Bertram Jens, Brand Peter, Schettgen Thomas, Lenz Klaus, Purrio Ellwyn, Reisgen Uwe, Kraus Thomas
1.Institute for Occupational Medicine and Social Medicine, RWTH Aachen University, Pauwelsstr. 30 D-52074, Aachen, Germany
1.Institute for Occupational Medicine and Social Medicine, RWTH Aachen University, Pauwelsstr. 30 D-52074, Aachen, Germany.
Ann Occup Hyg. 2015 May;59(4):467-80. doi: 10.1093/annhyg/meu104. Epub 2014 Dec 15.
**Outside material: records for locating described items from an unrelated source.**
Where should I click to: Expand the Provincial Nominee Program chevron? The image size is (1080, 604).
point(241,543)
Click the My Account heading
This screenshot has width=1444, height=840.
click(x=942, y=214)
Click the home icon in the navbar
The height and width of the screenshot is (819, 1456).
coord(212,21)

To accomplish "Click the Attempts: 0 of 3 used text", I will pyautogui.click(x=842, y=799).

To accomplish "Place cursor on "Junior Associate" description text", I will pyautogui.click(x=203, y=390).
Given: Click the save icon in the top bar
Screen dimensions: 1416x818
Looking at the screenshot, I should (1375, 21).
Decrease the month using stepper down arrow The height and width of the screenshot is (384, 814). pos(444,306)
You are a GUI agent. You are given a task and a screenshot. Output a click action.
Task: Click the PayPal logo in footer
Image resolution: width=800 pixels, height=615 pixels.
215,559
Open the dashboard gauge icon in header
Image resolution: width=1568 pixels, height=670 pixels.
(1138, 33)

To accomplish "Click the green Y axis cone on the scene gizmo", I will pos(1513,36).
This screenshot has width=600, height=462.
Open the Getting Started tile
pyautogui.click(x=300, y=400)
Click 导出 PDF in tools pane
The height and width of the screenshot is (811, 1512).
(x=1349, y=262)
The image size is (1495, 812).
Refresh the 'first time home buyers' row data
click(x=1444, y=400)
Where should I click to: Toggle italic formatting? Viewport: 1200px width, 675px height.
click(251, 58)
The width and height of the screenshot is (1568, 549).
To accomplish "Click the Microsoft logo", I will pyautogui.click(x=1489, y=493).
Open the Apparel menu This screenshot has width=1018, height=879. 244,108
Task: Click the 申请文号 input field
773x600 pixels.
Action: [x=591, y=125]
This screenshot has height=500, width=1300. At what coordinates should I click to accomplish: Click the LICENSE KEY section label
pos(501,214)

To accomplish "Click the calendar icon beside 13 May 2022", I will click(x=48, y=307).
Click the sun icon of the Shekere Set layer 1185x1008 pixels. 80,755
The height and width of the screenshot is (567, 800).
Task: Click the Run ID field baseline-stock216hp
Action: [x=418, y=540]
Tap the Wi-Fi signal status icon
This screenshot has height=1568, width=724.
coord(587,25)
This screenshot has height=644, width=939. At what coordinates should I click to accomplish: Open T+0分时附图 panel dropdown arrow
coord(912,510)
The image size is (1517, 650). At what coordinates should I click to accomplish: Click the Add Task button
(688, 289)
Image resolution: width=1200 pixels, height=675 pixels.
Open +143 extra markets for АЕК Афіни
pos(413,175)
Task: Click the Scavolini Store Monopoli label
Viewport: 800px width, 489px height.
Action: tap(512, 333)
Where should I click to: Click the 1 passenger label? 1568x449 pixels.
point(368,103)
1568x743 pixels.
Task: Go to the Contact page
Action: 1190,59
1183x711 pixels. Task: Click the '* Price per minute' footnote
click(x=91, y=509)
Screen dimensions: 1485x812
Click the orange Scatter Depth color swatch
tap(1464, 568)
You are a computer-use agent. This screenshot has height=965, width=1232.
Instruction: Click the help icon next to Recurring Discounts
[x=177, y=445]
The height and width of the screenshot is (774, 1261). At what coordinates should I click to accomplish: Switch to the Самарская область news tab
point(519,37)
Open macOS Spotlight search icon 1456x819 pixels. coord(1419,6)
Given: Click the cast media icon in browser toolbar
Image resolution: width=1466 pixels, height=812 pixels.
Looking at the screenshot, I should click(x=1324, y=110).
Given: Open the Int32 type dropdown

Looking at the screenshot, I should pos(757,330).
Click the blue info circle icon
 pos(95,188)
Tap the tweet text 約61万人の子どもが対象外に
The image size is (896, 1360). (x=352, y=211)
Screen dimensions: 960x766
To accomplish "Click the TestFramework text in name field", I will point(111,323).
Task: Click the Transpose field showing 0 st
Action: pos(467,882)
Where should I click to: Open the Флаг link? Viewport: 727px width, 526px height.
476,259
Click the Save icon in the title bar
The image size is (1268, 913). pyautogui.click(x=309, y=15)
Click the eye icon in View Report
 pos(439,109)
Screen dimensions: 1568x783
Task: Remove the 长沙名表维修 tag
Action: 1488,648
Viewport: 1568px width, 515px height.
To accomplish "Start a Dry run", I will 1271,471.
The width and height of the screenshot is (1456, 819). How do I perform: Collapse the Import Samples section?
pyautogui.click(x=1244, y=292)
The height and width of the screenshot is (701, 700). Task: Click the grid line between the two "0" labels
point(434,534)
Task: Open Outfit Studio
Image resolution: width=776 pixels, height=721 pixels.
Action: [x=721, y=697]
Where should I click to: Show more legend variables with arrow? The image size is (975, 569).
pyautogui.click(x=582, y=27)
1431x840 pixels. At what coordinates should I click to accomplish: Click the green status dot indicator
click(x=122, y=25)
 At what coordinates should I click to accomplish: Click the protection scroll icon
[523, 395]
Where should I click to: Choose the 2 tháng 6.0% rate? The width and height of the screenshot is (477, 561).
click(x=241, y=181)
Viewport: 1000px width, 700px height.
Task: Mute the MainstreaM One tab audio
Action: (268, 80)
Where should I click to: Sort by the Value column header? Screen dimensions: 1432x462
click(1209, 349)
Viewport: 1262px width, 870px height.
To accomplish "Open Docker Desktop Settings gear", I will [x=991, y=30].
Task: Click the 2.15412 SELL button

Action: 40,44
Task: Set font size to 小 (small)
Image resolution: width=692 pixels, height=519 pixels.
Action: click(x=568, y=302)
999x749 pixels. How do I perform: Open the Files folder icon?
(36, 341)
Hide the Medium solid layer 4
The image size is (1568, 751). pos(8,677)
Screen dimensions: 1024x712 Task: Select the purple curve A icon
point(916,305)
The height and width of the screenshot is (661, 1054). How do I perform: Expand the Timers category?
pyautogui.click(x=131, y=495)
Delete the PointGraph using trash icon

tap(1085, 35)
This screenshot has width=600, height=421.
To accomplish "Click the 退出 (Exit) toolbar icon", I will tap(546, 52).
The uptake and elimination of metals from welding fumes is currently not fully understood. In the Aachen Workplace Simulation Laboratory (AWSL) it is possible to investigate the impact of welding fumes on human subjects under controlled exposure conditions. In this study, the uptake and elimination of chromium or chromium (VI) respectively as well as nickel was studied in subjects after exposure to the emissions of a manual metal arc welding process using low or high alloyed steel.
In this present study 12 healthy male non-smokers, who never worked as welders before, were exposed for 6h to welding fumes of a manual metal arc welding process. In a three-fold crossover study design, subjects were exposed in randomized order to either clean air, emissions from welding low alloyed steel, and emissions from welding high alloyed steel. Particle mass concentration of the exposure aerosol was 2.5mg m(-3). The content of chromium and nickel in the air was determined by analysing air filter samples on a high emission scenario. Urine analysis for chromium and nickel was performed before and after exposure using methods of human biomonitoring.
There were significantly elevated chromium levels after exposure to welding fumes from high alloyed steel compared to urinary chromium levels before exposure to high alloyed welding fumes, as well as compared to the other exposure scenarios. The mean values increased from 0.27 µg l(-1) to 18.62 µg l(-1). The results were in good agreement with already existing correlations between external and internal exposure (German exposure equivalent for carcinogenic working materials EKA). The variability of urinary chromium levels was high. For urinary nickel no significant changes could be detected at all.
Six-hour exposure to 2.5mg m(-3) high alloyed manual metal arc welding fumes lead to elevated urinary chromium levels far higher (7.11-34.16 µg l(-1)) than the German biological exposure reference value (BAR) of 0.6 µg l(-1) directly after exposure. On the other hand mean urinary nickel concentrations slightly increased, but did not exceed background levels due to lower bioavailability. We could underline with our single exposure experiment that a welding work related chromium exposure can be measured immediately after the work shift, while the same is not possible for nickel exposure due to lower nickel bioavailability. The data provide useful information for real occupational welding work places.
目前对焊接烟尘中金属的吸收和排出情况尚未完全了解。在亚琛工作场所模拟实验室(AWSL),可以在受控暴露条件下研究焊接烟尘对人体的影响。在本研究中,对使用低合金钢或高合金钢的手工金属弧焊工艺排放物暴露后的受试者体内铬或六价铬以及镍的吸收和排出情况进行了研究。
在本研究中,12名此前从未从事过焊工工作的健康男性非吸烟者暴露于手工金属弧焊工艺的焊接烟尘中6小时。在一项三交叉研究设计中,受试者按随机顺序暴露于清洁空气、低合金钢焊接排放物和高合金钢焊接排放物中。暴露气溶胶的颗粒物质量浓度为2.5mg/m³。通过分析高排放场景下的空气过滤器样本确定空气中铬和镍的含量。使用人体生物监测方法在暴露前后对尿液中的铬和镍进行分析。
与暴露于高合金钢焊接烟尘之前的尿铬水平相比,以及与其他暴露场景相比,暴露于高合金钢焊接烟尘后铬水平显著升高。平均值从0.27μg/L增加到18.62μg/L。结果与外部和内部暴露之间已有的相关性(德国致癌工作材料暴露当量EKA)高度一致。尿铬水平的变异性很高。对于尿镍,根本未检测到显著变化。
暴露于2.5mg/m³的高合金钢手工金属弧焊烟尘6小时会导致尿铬水平升高,远高于暴露后德国生物暴露参考值(BAR)0.6μg/L(7.11 - 34.16μg/L)。另一方面,尿镍平均浓度略有增加,但由于生物利用度较低未超过背景水平。通过我们的单次暴露实验可以强调,与焊接工作相关的铬暴露在工作班次结束后可立即检测到,而由于镍的生物利用度较低,镍暴露则无法如此。这些数据为实际职业焊接工作场所提供了有用信息。